===== Available data
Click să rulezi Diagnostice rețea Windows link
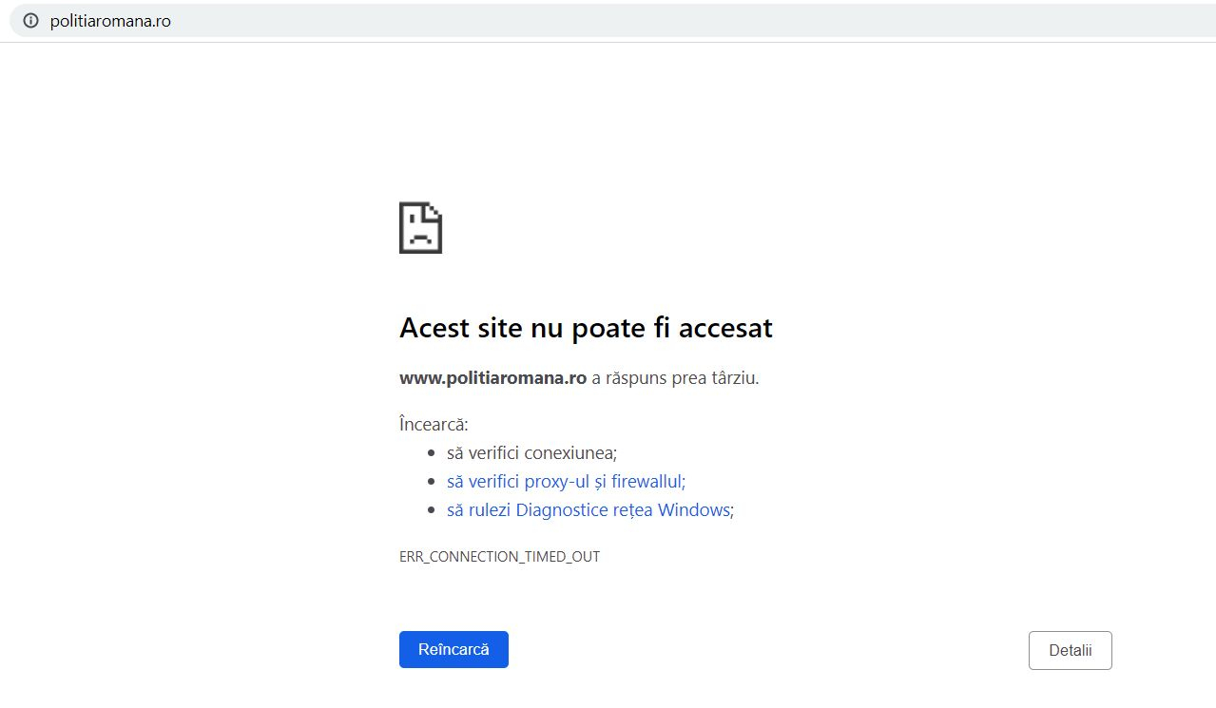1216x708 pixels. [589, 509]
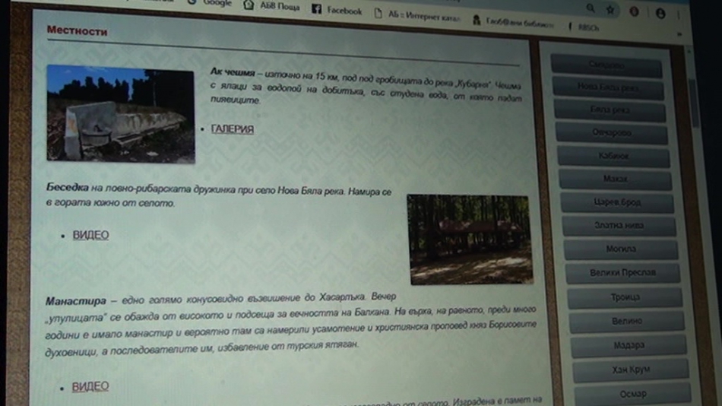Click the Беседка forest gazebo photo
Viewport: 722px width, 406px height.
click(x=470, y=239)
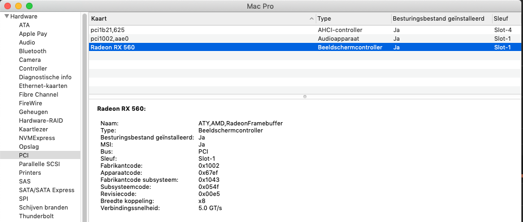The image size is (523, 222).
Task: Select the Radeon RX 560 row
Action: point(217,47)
==========
===== Available data
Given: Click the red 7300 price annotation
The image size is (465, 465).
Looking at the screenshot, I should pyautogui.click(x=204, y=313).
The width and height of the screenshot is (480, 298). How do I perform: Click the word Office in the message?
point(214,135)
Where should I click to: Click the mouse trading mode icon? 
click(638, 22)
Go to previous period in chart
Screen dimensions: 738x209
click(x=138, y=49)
==========
Task objective: Starting with the line with "The image size is (465, 465)." above and going on through the line with "Go to previous period in chart", transcribe every line exactly, both ends included, and add nothing.

Solved exercise:
The image size is (465, 465).
Looking at the screenshot, I should pyautogui.click(x=204, y=313).
The width and height of the screenshot is (480, 298). How do I perform: Click the word Office in the message?
point(214,135)
Where should I click to: Click the mouse trading mode icon? 
click(638, 22)
Go to previous period in chart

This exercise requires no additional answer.